D’abord un tube éternel de Dorothée, cette formule est aussi censée représenter l’univers imaginaire d’AB Productions. Pour preuve, le clip est réalisé en travelling, la caméra parcourant les tournages des différentes sitcoms. Tout le monde est joyeux, tout le monde sourie. « Bonheur City » c’est sans aucun doute la magie d’AB à son apogée. De même, les paroles de la chanson décrivent ce monde utopique qu’a créé Jean-Luc Azoulay. Un univers acidulé, où la pluie n’existe pas et dans lequel tous les habitants vivent heureux. Un poil plus extrémiste que la planète des Bisounours, Bonheur City est une « Utopia », au sein duquel « l’amour est presque une loi ».
Dorothée incarne comme personne cette « religion » du bonheur made in AB. Les membres de culte informel sont surnommés les « Dorautistes ». Il est censé souligner par ce jeu de mots douteux une forme d’autisme de ces fans envers leur « idole », et leurs réactions vis-à-vis des autres « artistes » de l’univers AB. Dans le cerveau d’un Dorautiste, rien ne pourra jamais égaliser la grande prêtresse Dorothée, pour laquelle est vouée un véritable adulation à travers un premier degré saisissant.
Dans le viseur des adeptes de « Do », se trouve plus particulièrement « l’autre », une certaine Hélène Rollès, jugée comme une vulgaire copie sans talent qui n’a rien à faire au côté de « Do », même à un concert revival AB. Le fan de Dorothée est en quelque sorte un extrémiste. Il ne jure que par Dorothée. Il écoute religieusement ses vieux disques, ce qui le pousse à acheter le DVD du concert de 2010 de Dorothée, un show qu’il avait trouvé « excellent, avec une Dorothée qui ne fait pas son âge et qui chante toujours aussi bien ». Enfin, et c’est peut-être le plus terrifiant, le fan pense sérieusement que les enfants d’aujourd’hui seraient plus heureux s’ils avaient une émission présentée par « une vraie humaine, comme Dorothée. » Glaçant.

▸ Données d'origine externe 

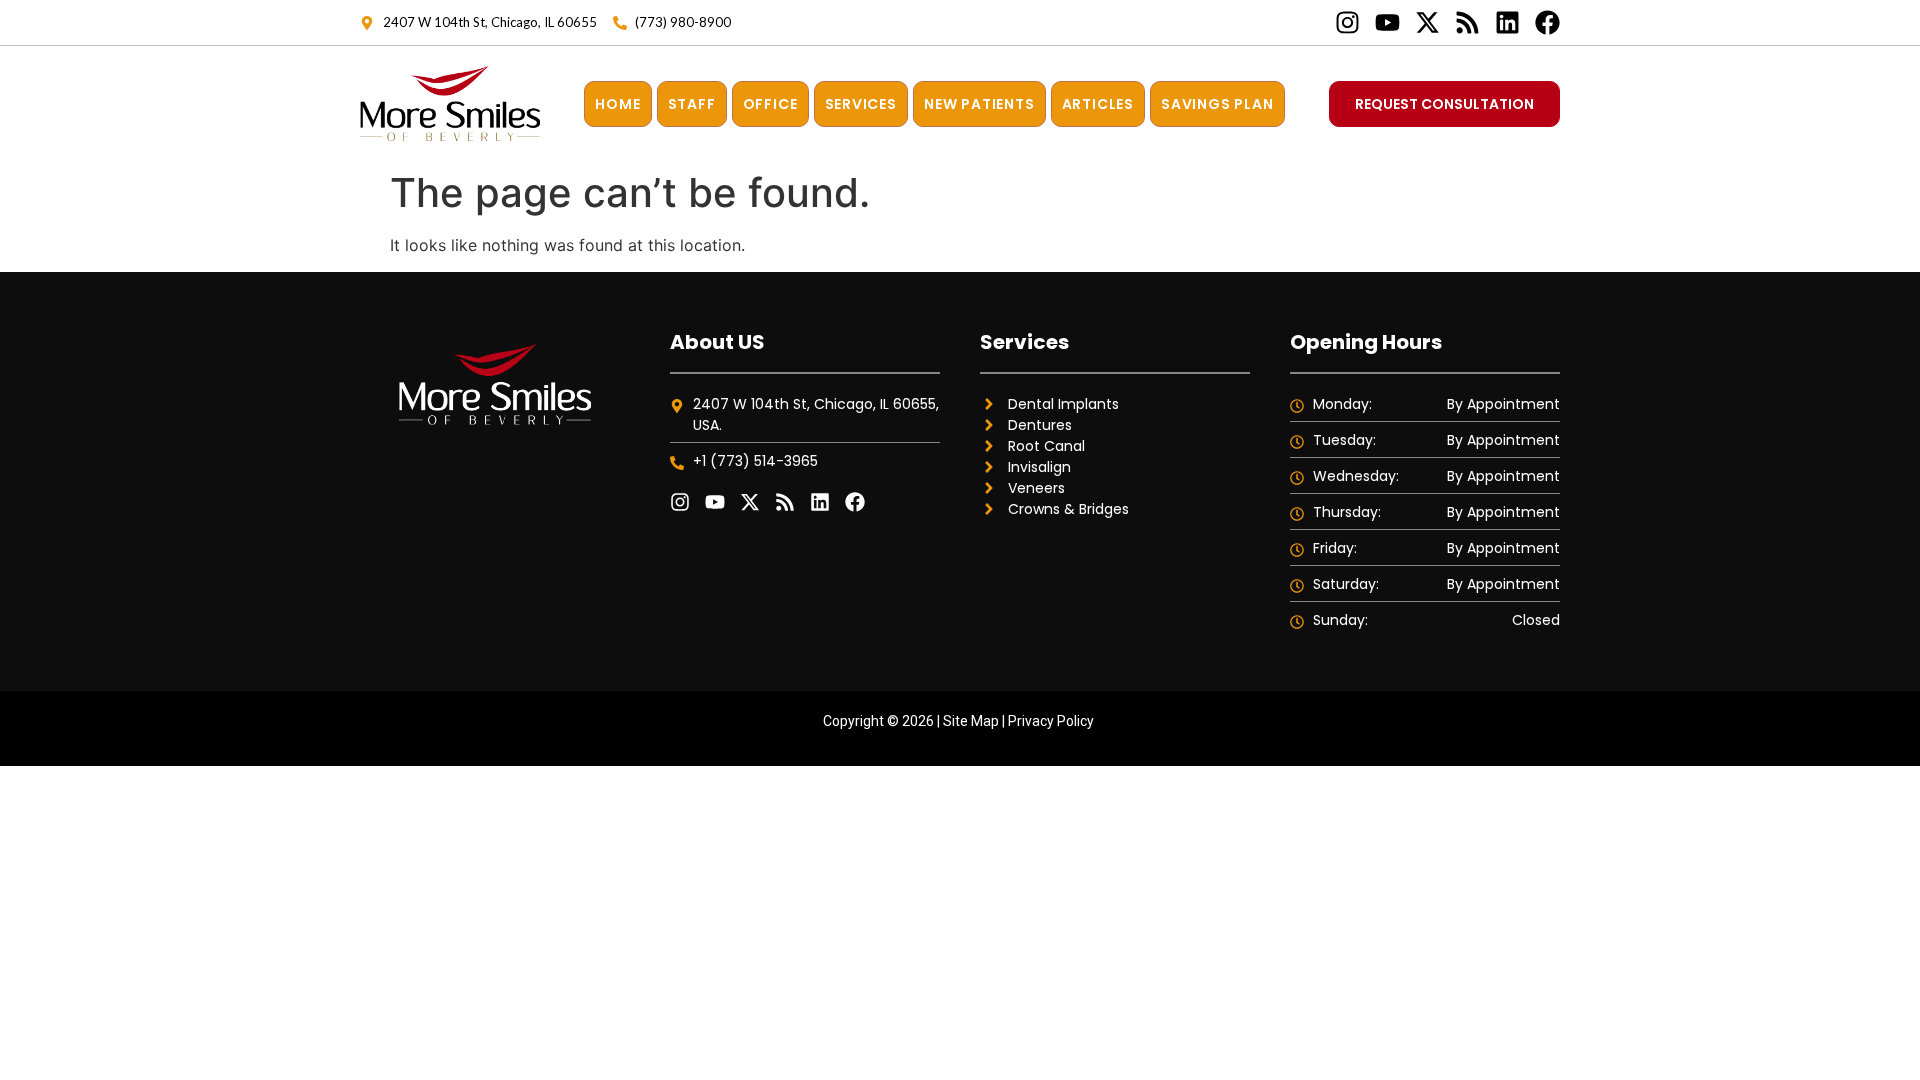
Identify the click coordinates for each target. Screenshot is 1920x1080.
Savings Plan (1217, 104)
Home (617, 104)
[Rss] (1467, 22)
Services (861, 104)
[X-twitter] (1427, 22)
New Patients (979, 104)
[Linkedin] (1507, 22)
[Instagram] (1347, 22)
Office (770, 104)
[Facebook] (1547, 22)
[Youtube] (1387, 22)
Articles (1098, 104)
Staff (692, 104)
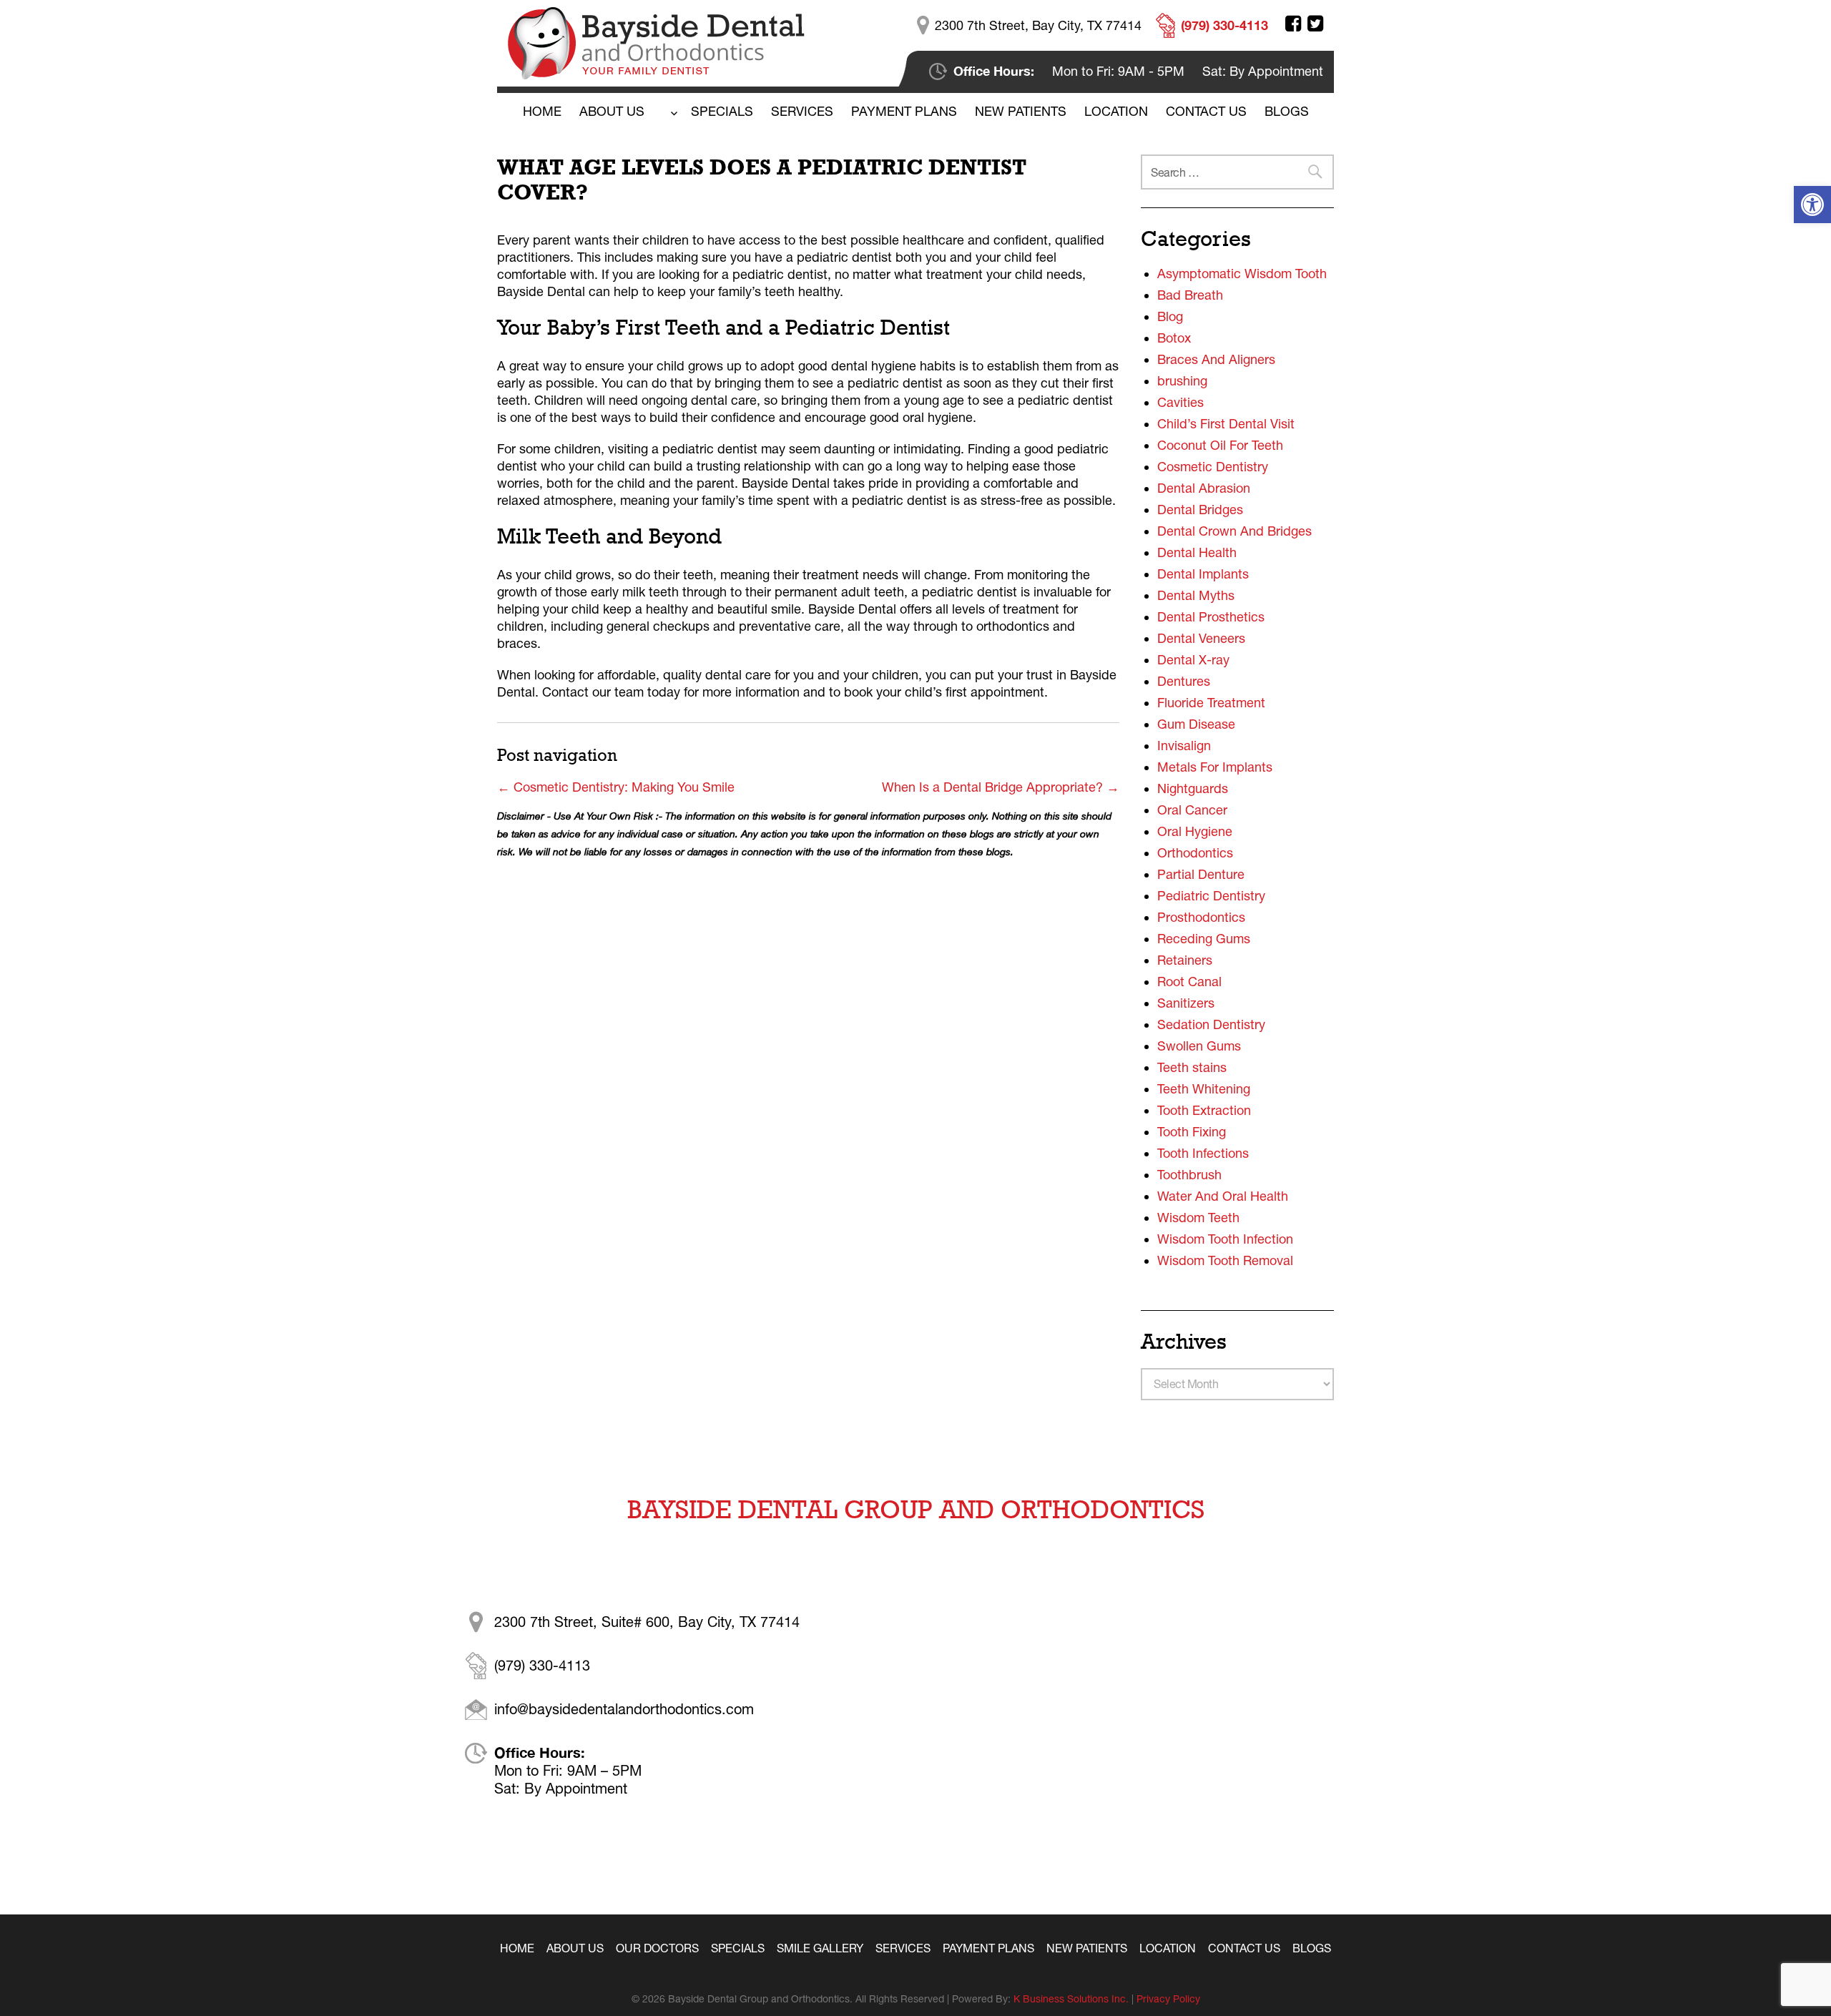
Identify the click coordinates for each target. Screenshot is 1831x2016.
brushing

Néanmoins, s’il a été possible un temps de croire que « Bonheur City » pouvait être réellement à l’image de la chanson, la réalité est toute autre. En effet dès 1995 apparaissent des premières fissures dans l’édifice AB. L’intarissable flot de critiques a laissé des cicatrices indélébiles chez les membres de la « famille AB ». Certaines stars maisons ont pété les plombs et pris la grosse tête, ou ont simplement claqué la porte. Quant aux dirigeants du Groupe, ils se divisent sur la stratégie à adopter. Le courant « Berdiste » préfère ainsi déjà diriger la manne financière de l’entreprise vers le satellite plutôt que dans la production de nouvelles sitcoms. Apogée ou début de fin cycle pour AB, l’année marque quoi qu’il en soit le début du grand déclin. Bonheur City explosera deux ans plus tard, suite au clash définitif avec son diffuseur TF1 entraînant la mort du Club Do et la disparition brutale des dernières sitcoms. En outre, la découverte de ce qui se déroulait réellement dans les coulisses d’AB a progressivement dévoilé un « envers du décor » fort éloigné du message joyeux et bon enfant prôné par le tube de Dorothée.